L'enjeu de ces textes, c'est d'éviter que des navires ne coulent en pleine mer, parce qu'ils se sont vu refuser l'accès à un port et d'éviter ce qui peut encore se passer avec le MSC FLAMINIA, à savoir que tout le monde dit qu'il faut des ports refuge mais personne n'en veut chez soi. En confiant la désignation du port refuge à une autorité régalienne (jusqu'à présent un port pouvait refuser), le but est d'éviter ce type de discussions ou d'atermoiements.
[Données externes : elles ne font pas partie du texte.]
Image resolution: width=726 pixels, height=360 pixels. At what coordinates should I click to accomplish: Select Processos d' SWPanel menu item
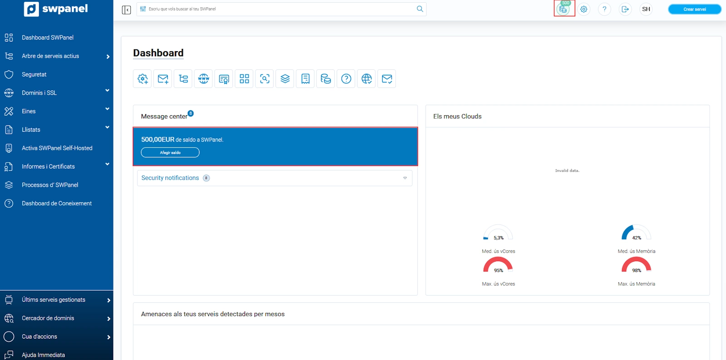[x=50, y=185]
S'il y a un risque de pollution, il vaut mieux effectivement confiner le bateau dans une baie ou un port refuge car en pleine mer, la nappe risque de s'étendre sur des milliers de km². Le mal est moindre si 5km de côtes, au lieu de 300, sont pollués. Ce sujet demeure très sensible car la liste des ports refuges a bien été établie par l'administration mais pas publiée, ce qui constitue déjà en soi un aveu de faiblesse de l'Etat face aux élus locaux et aux populations littorales.
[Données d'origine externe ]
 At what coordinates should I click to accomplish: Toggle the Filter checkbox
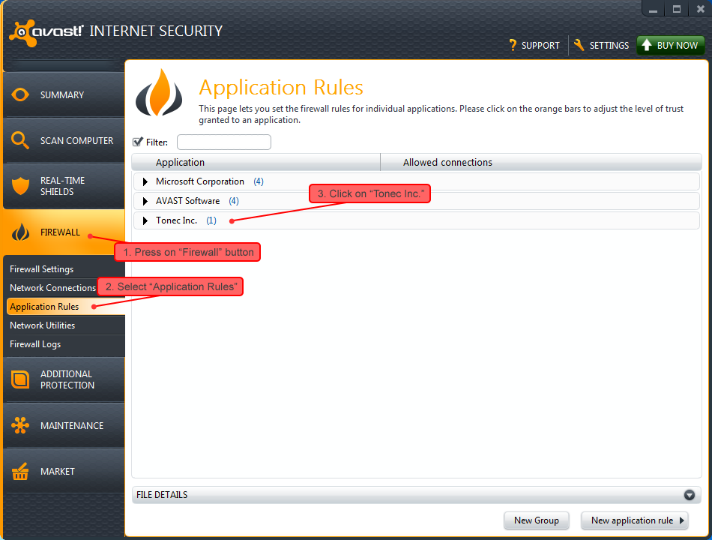pyautogui.click(x=136, y=142)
Dans un article du Télégramme de Brest paru le lendemain de la publication du Décret, les commentaires étaient pourtant plein d'optimisme. Ainsi, pour le capitaine de frégate Marc Gander, chargé de communication à la préfecture maritime de l'Atlantique, «le bien commun l'emporte sur le bien individuel», notamment portuaire. Jusqu'à présent, «on pouvait être dans un système où le commandant du port et les autorités qui le gèrent, notamment régionales, pouvaient dire non» à l'entrée d'un navire en détresse, a-t-il expliqué. La question des lieux de refuge se posait, notamment «depuis l'errance du pétrolier Prestige (naufragé le 13 novembre 2002), que les Espagnols ont essayé de repousser vers la France, puis vers le Portugal, puis vers le large, souillant ainsi 400km de rivages», quand il «aurait pu être accueilli dans un port ou une ria galicienne», a, pour sa part, rappelé Patrick Chaumette, directeur du centre de droit maritime et océanique à Nantes. «La France a décidé de déterminer des procédures et non des lieux, de ne pas publier de cartes, même s'il est connu qu'il n'existe pas de tels lieux entre Brest et Cherbourg, qu'en Atlantique, l'abri de Groix ou de Belle-Ile est fort utile mais limité», a-t-il ajouté. Ce décret achevait donc la mise en place d'un arsenal législatif imposant au secteur maritime des obligations inédites pour éviter les conséquences écologiques et humaines de naufrages comme ceux du pétrolier Erika (en 1999) et du Prestige.
L'incendie du MSC FLAMINIA devait donc être une première pour l'application de la législation sur les ports refuges et sur la (re)prise en main de ce type de décisions par l'Etat, de manière totalement régalienne. C'est donc raté, et de belle manière. Que se passera t'il quand il s'agira d'un pétrolier ou d'un chimiquier armé sous pavillon de complaisance, avec un obscur armateur domicilié dans un pays fiscalement accueillant.... ? Dans le cas présent, tout était réuni pour une mise en œuvre dans de bonnes conditions, avec un armateur solide (MSC et NSB REDEREI), des assureurs ayant pignon sur rue (Swedish Club), une compagnie de sauvetage renommée internationalement (Smit), etc...
Il faut malheureusement constater que toute législation, aussi bonne soit-elle, impose un courage politique pour sa mise en œuvre. On l'avait sans doute oublié, mais c'est un préalable quand il faut prendre des décisions difficiles.